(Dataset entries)
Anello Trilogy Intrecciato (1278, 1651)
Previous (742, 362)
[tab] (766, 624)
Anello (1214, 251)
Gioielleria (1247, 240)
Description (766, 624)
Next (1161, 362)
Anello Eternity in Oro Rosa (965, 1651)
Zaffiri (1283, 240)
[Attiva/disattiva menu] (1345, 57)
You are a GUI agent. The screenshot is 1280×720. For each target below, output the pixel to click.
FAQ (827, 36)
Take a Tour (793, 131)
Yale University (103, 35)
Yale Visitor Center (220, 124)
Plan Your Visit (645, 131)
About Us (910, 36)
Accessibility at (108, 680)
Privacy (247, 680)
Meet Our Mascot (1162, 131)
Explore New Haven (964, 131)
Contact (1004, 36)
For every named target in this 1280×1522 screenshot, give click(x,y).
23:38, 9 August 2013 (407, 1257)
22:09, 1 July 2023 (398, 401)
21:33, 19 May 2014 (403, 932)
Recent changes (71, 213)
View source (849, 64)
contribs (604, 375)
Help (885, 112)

* _WHAT IS NEEDED_
Output each line of the entries exactly, so that nothing is lost.

* _SOLUTION FOR THIS EXERCISE_
Anello Trilogy Intrecciato (1278, 1651)
Previous (742, 362)
[tab] (766, 624)
Anello (1214, 251)
Gioielleria (1247, 240)
Description (766, 624)
Next (1161, 362)
Anello Eternity in Oro Rosa (965, 1651)
Zaffiri (1283, 240)
[Attiva/disattiva menu] (1345, 57)
You are a GUI agent. The screenshot is 1280×720. For each target below, output the pixel to click.
FAQ (827, 36)
Take a Tour (793, 131)
Yale University (103, 35)
Yale Visitor Center (220, 124)
Plan Your Visit (645, 131)
About Us (910, 36)
Accessibility at (108, 680)
Privacy (247, 680)
Meet Our Mascot (1162, 131)
Explore New Haven (964, 131)
Contact (1004, 36)
For every named target in this 1280×1522 screenshot, give click(x,y).
23:38, 9 August 2013 (407, 1257)
22:09, 1 July 2023 (398, 401)
21:33, 19 May 2014 (403, 932)
Recent changes (71, 213)
View source (849, 64)
contribs (604, 375)
Help (885, 112)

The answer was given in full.